Одинокое путешествие накануне зимы - страница 7



Вещи засыпало снегом, костра нет, все мокро, темно еще и голая коса – не укрыться нигде. Самое то, чтобы прокиснуть, но я чувствовал, как поднимается настроение. Все надо делать быстро и точно, иначе – конец. Замерзнешь. «Северный полюс»! Не обращая внимания на падающий снег, на то, что сам же и мочу барахло, стал устраивать крышу. Крутился по скользкой гальке с камнями и веревками, с веслами и удочками вместо подпорок… Косовато получалось. Тент был похож на уставшего Змея Горыныча с плохо сложенными перепончатыми крыльями. Места под ними, однако, хватило и вещи развесить, и для дров, и еще мне на коврике. Даже костер перенес под край. Светало. Мокрый и мелкий уже снежок шуршал по крыше. Костер потихоньку разгорался.

Я сидел промокший, но довольный, сушился и пил чай. Как-то все ладненько стало. Расцвело. Спальник, сумки под тентом, одежда на мне – все парило от костра. Колючий еловый дым временами лез в глаза, но это было ничего, а даже и приятно – дым был теплый. Пока возился, ровный белый слой прикрыл лодку, таял и сползал плюхами с бортов.

Колбасу и сыр порезал, нашел в застывшей ухе кусок ленка, зачерпнул воды в котелки и поставил на огонь. Я вспоминал свой рваный сон и думал, что утром, даже таким пасмурным, все совсем по-другому, что ночь – особое состояние природы. И люди, и звери ночью тоже особенные.

Филипп вдруг вспомнился… На одной из африканских охот дело было. Мы шли ночью руслом пересохшей речки. Нас было пятеро. Профессиональный белый охотник Филипп, трое черных следопытов и я. Следопыты по очереди несли добытого леопарда, у нас с Филиппом было только оружие. Ночь звездная, черная, какой она бывает только в Африке, под ногами речной песок разъезжается, а иногда вдруг лужа зачавкает – все, что от речки осталось. Русло узкое, извилистое, берега плотно заросли кустарником, до них где пять метров, где десять. Наши налобные фонарики время от времени выхватывали темные отверстия звериных лазов в колючей стене.

Я только что добыл леопарда, а до этого были всякие приключения, которые могли сильно плохо кончиться, но они кончились хорошо, и настроение было отличное. Я пытался заговорить с Филиппом, думая, что он тоже доволен, но он отвечал односложно, внимательно рулил следопытом, который светил по сторонам сильным фонарем. Карабин у Филиппа был снят с предохранителя. Я замолчал и тоже стал коситься на черные дыры в кустах, хотя и не очень понимал, чего он боится – двигались мы шумно, слышно было за километр…

Когда вышли к машине, Филипп разрядил карабин, бросил его на сиденье, достал пиво и улыбнулся. Одобрительно ткнул пивной банкой мне в плечо:

– Отличный выстрел. Он умер с куском привады во рту, – кивнул на леопарда.

– А чего ты так опасался на речке?

– На речке? – переспросил Филипп.

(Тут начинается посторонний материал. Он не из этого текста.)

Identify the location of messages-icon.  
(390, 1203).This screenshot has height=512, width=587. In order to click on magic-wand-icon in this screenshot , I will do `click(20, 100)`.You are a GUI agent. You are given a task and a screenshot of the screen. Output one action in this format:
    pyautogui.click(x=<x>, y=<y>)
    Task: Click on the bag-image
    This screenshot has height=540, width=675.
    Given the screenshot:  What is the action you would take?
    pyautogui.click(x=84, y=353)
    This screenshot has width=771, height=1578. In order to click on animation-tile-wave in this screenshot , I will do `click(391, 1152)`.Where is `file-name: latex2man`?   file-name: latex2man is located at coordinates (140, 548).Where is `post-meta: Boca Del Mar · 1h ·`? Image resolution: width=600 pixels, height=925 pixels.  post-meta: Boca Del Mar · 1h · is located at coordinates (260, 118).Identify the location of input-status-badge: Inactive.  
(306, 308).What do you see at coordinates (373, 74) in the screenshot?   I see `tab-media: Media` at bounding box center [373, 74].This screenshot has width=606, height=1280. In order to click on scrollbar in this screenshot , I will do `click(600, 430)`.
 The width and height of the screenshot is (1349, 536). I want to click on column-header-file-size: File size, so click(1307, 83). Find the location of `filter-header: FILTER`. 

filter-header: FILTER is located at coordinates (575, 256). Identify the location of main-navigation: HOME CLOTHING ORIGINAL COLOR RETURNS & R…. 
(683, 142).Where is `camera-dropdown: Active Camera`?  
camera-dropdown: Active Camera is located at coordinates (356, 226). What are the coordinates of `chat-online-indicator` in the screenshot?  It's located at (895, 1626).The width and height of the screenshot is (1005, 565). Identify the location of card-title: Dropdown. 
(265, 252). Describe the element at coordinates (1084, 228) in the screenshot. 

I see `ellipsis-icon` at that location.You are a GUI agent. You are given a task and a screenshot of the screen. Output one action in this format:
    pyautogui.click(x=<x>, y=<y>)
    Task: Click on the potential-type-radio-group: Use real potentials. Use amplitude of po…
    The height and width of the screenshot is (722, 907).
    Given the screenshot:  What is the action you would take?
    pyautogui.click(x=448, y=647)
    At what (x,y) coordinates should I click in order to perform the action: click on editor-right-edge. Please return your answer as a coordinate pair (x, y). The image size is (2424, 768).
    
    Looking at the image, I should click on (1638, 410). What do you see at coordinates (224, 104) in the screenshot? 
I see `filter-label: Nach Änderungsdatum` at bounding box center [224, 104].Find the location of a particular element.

Он не любил вопросов про опасности.

– Ну да, когда возвращались…

Он перестал улыбаться и посмотрел в темноту, вверх по той самой речке:

– Там тропа… львы были вечером.

– Ты же говорил, они боятся?

– Да… – Филипп качнул головой, – но ночью они охотятся.

Это было нелогично, но очень точно, и я хорошо запомнил. Он говорил о том же: ночь – особенное состояние природы.

Мы забрались в открытый джип и поехали в лагерь. Допили по дороге со следопытами весь запас пива и один из них, бедолага, так и остался спать в кузове…

Снова большими хлопьями густо повалил снег. Все исчезло. Небо, скалы другого берега, деревья в лесу, лодка. Даже речка притихла. Было так беззвучно, спокойно и одиноко, будто окружили чем-то, что вроде и есть, а вроде и нет ничего. Я глядел в рябую сероватую глубину снежной завесы и думал, что всю свою жизнь прожил вот так же – окруженный такой же кажущейся стеной дел и забот. Многое так и осталось за ней. Таню вспомнил, мы вместе прожили двадцать пять лет… Я сидел, уткнувшись взглядом в мокрую, черную и блестящую гальку под ногами. Я не умею долго думать о жене: либо расстраиваюсь отчего-то, либо начинаю тосковать.